Question

Force acting on a body is given by $F = (1200 \times {10^5}t)N$. After starting the motion it moves with constant velocity, how much impulse of force is acting on it?

Answer 1

The relationship between force and velocity for a constant mass is given in the relationship between impulse and momentum. Since the mass is constant during free-weight resistance, a greater impulse will result in a greater velocity.

Formula used:
Provides values of mass and velocity change of an object, to calculate the impulse from the equation
$J = m\Delta v$ (Impulse = Change in Momentum)
$\Delta v = 0$ (Because Change in velocity =0)

Complete step-by-step solution:
Impulse working on the body is Zero. The reason for the same is that the body moving with constant velocity has no net force working on it.
Any object with momentum goes to be hard to prevent.
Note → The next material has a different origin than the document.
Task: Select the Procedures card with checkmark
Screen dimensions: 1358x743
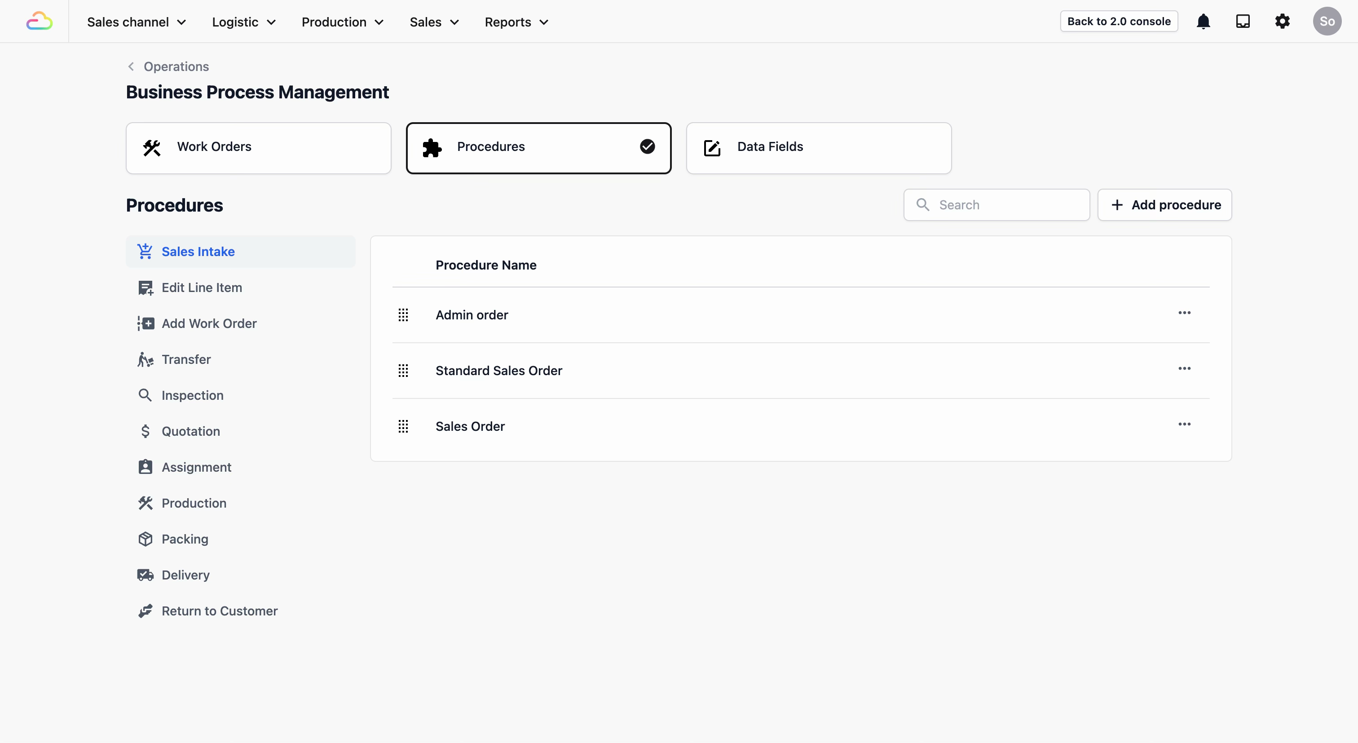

To prevent such an object, it's necessary to use a force against its motion for a given period of your time. For an object, the more the momentums, the harder that it's to prevent. Thus, it might require a greater amount of force or an extended amount of your time or both to bring such an object to a halt. As the force acts upon the thing for a given amount of your time, the object's velocity is changed; and hence, the object's momentum is modified.
In a collision, an object experiences a force for a selected amount of your time that leads to a change in momentum. The result of the force acting for the given amount of your time is that the object's mass either accelerates or slows down (or changes direction). The impulse experienced by the thing equals the change in momentum of the thing.

Note: The impulse may be a vector, so a negative impulse means internet force is within the negative direction. Similarly, a positive impulse means internet force is within the positive direction.